I've been trying pyarrow installation via pip (pip install pyarrow
, and, as suggested Yagav: py -3.7 -m pip install --user pyarrow
) and conda (conda install -c conda-forge pyarrow
, also used conda install pyarrow
) , building lib from src (using conda environment and some magic, which I don’t really understand), but all the time, after installation (with no errors) it ends with one and the same problem, when I call:
import pyarrow as pa
fs = pa.hdfs.connect(host='my_host', user='my_user@my_host', kerb_ticket='path_to_kerb_ticket')

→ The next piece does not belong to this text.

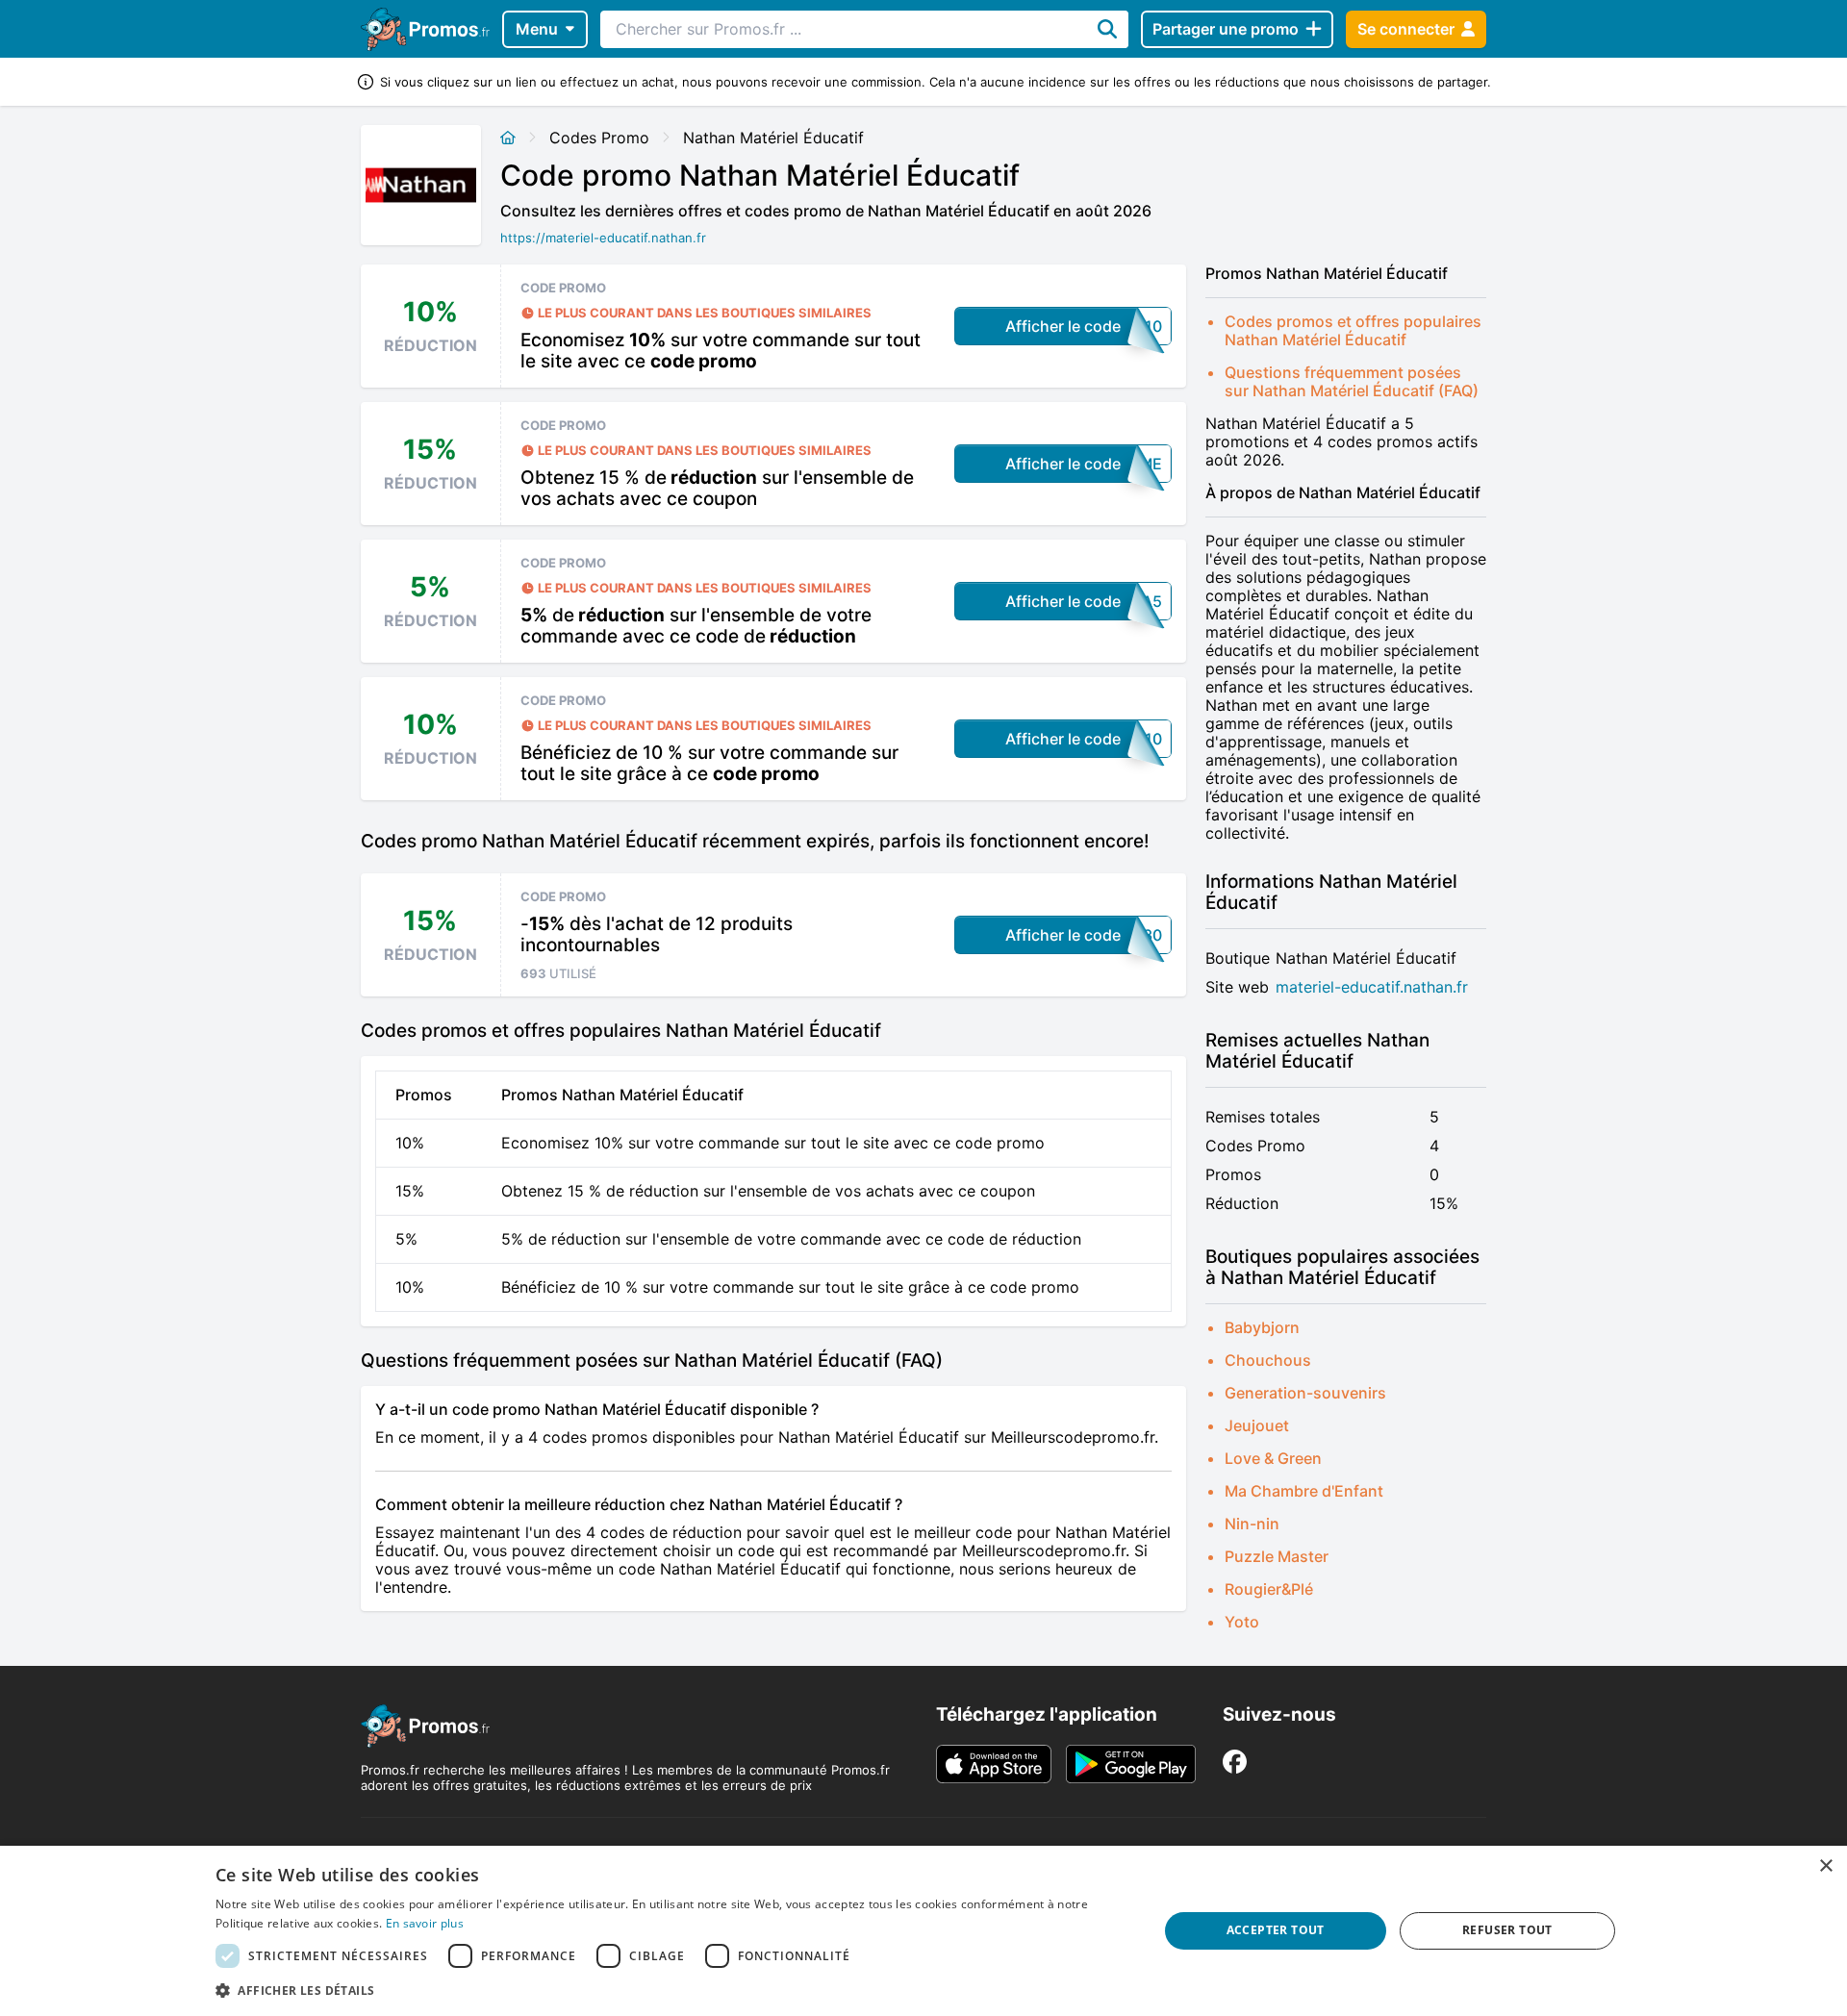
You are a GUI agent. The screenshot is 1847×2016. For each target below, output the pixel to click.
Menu (537, 28)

it fails with next message:
Traceback (most recent call last): File "", line 1, in File "C:\ProgramData\Anaconda3\lib\site-packages\pyarrow\hdfs.py", line 209, in connect extra_conf=extra_conf) File "C:\ProgramData\Anaconda3\lib\site-packages\pyarrow\hdfs.py", line 37, in __init__ _maybe_set_hadoop_classpath() File "C:\ProgramData\Anaconda3\lib\site-packages\pyarrow\hdfs.py", line 135, in _maybe_set_hadoop_classpath classpath = _hadoop_classpath_glob(hadoop_bin) File "C:\ProgramData\Anaconda3\lib\site-packages\pyarrow\hdfs.py", line 162, in _hadoop_classpath_glob return subprocess.check_output(hadoop_classpath_args) File "C:\ProgramData\Anaconda3\lib\subprocess.py", line 395, in check_output **kwargs).stdout File "C:\ProgramData\Anaconda3\lib\subprocess.py", line 472, in run with Popen(*popenargs, **kwargs) as process: File "C:\ProgramData\Anaconda3\lib\subprocess.py", line 775, in __init__ restore_signals, start_new_session) File "C:\ProgramData\Anaconda3\lib\subprocess.py", line 1178, in _execute_child startupinfo) OSError: [WinError 193] %1 is not a valid win32 application
At first I was thinking, that there is a problem with libhdfs.so from Hadoop 2.5.6, but it seems that I was wrong about that. I guess, there is a problem not in the pyarrow or subprocess, but some system variables or dependencies.
Also I have manually defined system variables as HADOOP_HOME
, JAVA_HOME
and KRB5CCNAME